When green meets greed
COLUMBIA, Mo 5/2/14 (Beat Byte) -- An online petition asking the Columbia City Council to reduce a $4.60 per transaction utility bill payment fee has reached 810 signatures with no signature gatherers and little publicity.   Petition signers have left over 100 angry, frustrated, and well-reasoned comments on the petition's website.  

"This charge is not necessary," writes petition signer Kim Politte.  "It shouldn't cost anything to pay a bill electronically."

Council members approved the fee last September to offset credit card processing charges.  But petition organizers say it goes too far.   

"We see this fee as a penalty to Columbia residents that look for the greener option," says organizer Austin Kolb.  It is a "universal charge for all online payments including direct bank transfers (which our estimated cost is 30 cents per transaction).  This means the city will collect $51.60 in annual profit from every residence in Columbia that pays their bill online."   

Signers say City Hall should not discourage going green.   "The 4.50 fee is a 10% increase on my utility bill if I decide to use the greener option of online bill pay," wrote Nate Thompson

By pushing ratepayers away from paper- and car-free online options, the utility payment fee illustrates a fundamental hypocrisy among so-called "progressive" Council members, who now hold a 4-3 majority.   While they push for initiatives such as hiring a "sustainability director," they frequently forsake green goals when money is on the line.   The nearly $25 million recently spent on downtown parking garages is a striking example.

"We need to make our greener options MORE AVAILABLE," wrote petition signer Duell Lauderdale

Other signers agreed.  "I should not be charged to when I try to reduce paper use," added Ryan Collins.

"I even asked them why I was being charged this when they are saving on paper, stamps and time," wrote Jodi Sprigg.  "I went back to paper.  Let them pay for the extra time, paper and stamps."

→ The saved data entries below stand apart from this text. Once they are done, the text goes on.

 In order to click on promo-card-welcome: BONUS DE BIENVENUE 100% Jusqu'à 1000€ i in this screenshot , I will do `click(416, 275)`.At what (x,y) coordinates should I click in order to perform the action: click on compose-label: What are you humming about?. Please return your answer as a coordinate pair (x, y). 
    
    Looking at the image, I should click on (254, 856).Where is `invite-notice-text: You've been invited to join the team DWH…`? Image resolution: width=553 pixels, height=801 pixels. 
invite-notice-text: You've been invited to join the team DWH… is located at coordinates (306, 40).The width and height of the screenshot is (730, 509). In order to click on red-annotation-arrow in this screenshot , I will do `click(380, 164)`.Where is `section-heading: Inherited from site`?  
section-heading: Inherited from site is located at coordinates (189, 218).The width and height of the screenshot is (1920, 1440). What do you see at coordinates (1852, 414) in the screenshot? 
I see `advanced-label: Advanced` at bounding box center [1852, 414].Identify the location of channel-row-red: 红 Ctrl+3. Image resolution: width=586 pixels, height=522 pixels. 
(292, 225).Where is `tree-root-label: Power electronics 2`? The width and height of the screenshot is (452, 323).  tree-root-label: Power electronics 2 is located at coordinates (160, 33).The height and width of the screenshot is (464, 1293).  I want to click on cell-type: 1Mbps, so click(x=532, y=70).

The online payment fee also hits low-income ratepayers disproportionately.  "I am disabled and can't always go to the places to pay my bills," explained petition signer Sandra Dailing.   "Paying online is easier for me, but I cannot afford the cost on my limited income!"

Older and single persons are also affected.  "I am retiring and need every penny I have," wrote Mary Tuley

"I am a single mom who can barely afford to my all my bills as it is," added Brook Lockett.   "I am also conscious of doing my part for the environment.   I feel that an extra charge for paying my bill online is ridiculous!" 
Kolb also worries the fee -- like other utility rates -- is subsidizing big customers.  "I think this has something to do with offsetting credit card fees by really heavy users like the University," he explains.  "Why not just charge a percentage of the total for those who pay via credit card?" 

But the fee is hitting people who don't use credit.    "The new fee is ridiculous for those of us who pay regularly online," says Robin Nuttall.  "If they want to charge a credit card fee that is okay.  But to make that fee for every type of payment, including those which do not cost the city, is simply gouging." 
Petition signers say the fee will cost them upwards of sixty dollars annually,  so to save greenbacks, many are leaving the green option behind.    

"I've gone back to mailing my check in," wrote petition signer Meredith Hoenes.  "Forty four cents is a lot less than $4.60."